GIVEN ENTRIES
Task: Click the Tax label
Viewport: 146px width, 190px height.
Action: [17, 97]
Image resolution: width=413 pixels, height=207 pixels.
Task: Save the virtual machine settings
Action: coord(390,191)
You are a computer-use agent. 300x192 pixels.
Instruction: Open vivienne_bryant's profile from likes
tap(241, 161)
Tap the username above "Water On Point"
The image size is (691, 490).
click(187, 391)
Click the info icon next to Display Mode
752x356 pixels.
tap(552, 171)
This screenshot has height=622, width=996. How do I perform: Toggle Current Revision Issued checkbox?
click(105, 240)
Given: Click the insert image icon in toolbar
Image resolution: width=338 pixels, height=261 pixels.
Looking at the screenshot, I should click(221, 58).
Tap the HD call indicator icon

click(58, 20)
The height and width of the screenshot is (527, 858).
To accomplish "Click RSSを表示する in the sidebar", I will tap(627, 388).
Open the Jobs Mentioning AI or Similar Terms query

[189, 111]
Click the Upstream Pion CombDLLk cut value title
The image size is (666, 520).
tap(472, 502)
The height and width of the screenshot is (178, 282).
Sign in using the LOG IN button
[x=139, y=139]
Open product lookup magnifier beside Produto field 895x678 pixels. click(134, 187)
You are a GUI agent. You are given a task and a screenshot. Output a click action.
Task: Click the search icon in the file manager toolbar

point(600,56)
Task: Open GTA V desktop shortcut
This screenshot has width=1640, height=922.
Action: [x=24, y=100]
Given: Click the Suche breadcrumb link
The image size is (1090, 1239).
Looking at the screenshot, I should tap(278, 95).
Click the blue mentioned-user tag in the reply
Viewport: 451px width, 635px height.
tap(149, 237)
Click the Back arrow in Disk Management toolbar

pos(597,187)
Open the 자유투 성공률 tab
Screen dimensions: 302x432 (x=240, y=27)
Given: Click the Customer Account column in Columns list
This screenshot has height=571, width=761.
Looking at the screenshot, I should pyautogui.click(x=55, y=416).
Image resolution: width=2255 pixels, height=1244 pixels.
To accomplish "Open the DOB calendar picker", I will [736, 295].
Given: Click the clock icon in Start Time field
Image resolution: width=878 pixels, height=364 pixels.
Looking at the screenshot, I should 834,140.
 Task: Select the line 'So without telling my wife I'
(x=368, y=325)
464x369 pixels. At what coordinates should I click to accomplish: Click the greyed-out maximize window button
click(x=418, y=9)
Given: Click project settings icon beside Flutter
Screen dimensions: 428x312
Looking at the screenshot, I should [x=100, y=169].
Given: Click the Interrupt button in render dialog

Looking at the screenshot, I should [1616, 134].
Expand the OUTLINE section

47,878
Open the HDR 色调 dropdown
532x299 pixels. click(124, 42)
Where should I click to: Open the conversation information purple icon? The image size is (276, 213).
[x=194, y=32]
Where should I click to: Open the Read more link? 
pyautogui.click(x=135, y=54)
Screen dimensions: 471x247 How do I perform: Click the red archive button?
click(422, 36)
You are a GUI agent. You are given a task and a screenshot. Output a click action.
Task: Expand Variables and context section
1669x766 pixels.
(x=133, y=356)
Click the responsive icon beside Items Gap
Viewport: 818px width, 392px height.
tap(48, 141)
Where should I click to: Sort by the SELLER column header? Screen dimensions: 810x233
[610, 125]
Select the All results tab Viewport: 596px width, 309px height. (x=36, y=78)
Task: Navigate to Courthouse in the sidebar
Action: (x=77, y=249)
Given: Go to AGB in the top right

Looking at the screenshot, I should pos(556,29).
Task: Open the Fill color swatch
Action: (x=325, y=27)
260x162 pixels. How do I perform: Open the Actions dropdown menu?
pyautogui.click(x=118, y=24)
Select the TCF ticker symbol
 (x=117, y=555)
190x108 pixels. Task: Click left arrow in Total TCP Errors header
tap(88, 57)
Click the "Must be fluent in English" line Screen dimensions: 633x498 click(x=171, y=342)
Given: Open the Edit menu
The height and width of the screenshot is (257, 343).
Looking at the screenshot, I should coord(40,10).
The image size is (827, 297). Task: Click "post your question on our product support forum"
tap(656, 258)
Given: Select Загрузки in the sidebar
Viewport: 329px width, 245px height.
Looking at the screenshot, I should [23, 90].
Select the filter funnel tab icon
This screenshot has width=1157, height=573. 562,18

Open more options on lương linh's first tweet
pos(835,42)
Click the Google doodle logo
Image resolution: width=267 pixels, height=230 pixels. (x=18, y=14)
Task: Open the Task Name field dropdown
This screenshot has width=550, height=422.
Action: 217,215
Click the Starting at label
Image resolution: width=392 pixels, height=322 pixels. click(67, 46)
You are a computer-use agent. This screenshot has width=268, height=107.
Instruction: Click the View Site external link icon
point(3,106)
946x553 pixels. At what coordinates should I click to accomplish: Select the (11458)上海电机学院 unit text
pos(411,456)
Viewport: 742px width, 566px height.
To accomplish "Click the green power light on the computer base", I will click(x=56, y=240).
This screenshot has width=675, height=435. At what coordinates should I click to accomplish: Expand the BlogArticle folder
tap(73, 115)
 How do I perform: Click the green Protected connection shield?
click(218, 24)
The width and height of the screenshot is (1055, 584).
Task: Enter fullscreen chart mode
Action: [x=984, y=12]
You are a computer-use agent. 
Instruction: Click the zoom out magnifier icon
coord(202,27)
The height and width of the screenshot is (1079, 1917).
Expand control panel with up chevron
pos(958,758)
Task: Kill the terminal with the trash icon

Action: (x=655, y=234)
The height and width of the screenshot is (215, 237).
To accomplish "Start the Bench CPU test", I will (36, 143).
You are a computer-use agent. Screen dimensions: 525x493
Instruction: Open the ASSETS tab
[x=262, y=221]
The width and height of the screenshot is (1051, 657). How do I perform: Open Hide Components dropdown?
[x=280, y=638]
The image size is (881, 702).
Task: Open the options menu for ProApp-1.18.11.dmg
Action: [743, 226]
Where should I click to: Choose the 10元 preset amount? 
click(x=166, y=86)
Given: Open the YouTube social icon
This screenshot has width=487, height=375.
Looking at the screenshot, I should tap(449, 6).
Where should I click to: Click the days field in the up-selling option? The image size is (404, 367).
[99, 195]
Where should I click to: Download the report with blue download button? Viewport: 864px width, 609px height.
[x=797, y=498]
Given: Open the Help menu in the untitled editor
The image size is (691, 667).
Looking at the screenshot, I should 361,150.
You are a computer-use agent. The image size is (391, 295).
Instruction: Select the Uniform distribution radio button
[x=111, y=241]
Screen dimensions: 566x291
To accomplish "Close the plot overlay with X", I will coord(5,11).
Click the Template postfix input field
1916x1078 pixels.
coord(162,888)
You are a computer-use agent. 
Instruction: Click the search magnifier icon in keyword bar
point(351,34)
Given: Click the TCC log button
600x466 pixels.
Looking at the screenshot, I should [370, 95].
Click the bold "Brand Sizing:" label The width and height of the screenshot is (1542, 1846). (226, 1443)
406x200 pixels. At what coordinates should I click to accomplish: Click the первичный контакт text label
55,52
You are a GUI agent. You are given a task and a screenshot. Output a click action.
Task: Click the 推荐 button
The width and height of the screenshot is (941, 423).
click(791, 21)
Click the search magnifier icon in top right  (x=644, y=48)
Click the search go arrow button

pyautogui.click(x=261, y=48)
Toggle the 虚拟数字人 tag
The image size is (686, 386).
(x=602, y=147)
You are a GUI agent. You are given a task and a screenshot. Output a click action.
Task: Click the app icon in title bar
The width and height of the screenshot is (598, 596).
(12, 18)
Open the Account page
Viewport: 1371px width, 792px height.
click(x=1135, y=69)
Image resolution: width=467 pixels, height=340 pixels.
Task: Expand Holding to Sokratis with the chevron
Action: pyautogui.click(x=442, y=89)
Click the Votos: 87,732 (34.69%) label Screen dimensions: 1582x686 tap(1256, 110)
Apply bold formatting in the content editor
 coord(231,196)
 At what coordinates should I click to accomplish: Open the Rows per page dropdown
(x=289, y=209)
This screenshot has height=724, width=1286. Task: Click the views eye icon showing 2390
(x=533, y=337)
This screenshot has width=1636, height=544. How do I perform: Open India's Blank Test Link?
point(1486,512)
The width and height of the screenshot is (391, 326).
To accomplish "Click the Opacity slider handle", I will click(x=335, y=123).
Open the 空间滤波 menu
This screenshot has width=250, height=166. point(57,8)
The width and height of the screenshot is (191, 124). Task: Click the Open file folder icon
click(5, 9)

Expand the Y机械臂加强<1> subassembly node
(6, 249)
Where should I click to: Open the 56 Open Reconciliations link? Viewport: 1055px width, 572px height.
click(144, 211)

TASK DIRECTIONS
Format the lines of the records from the line containing "633x498 click(x=171, y=342)" through the line containing "Image resolution: width=392", inclusive, as a JSON list of strings with one string per line and blank lines omitted.

WRITTEN SOLUTION
[
  "Click the \"Must be fluent in English\" line Screen dimensions: 633x498 click(x=171, y=342)",
  "Given: Open the Edit menu",
  "The height and width of the screenshot is (257, 343).",
  "Looking at the screenshot, I should coord(40,10).",
  "The image size is (827, 297). Task: Click \"post your question on our product support forum\"",
  "tap(656, 258)",
  "Given: Select Загрузки in the sidebar",
  "Viewport: 329px width, 245px height.",
  "Looking at the screenshot, I should [23, 90].",
  "Select the filter funnel tab icon",
  "This screenshot has width=1157, height=573. 562,18",
  "Open more options on lương linh's first tweet",
  "pos(835,42)",
  "Click the Google doodle logo",
  "Image resolution: width=267 pixels, height=230 pixels. (x=18, y=14)",
  "Task: Open the Task Name field dropdown",
  "This screenshot has width=550, height=422.",
  "Action: 217,215",
  "Click the Starting at label",
  "Image resolution: width=392 pixels, height=322 pixels. click(67, 46)"
]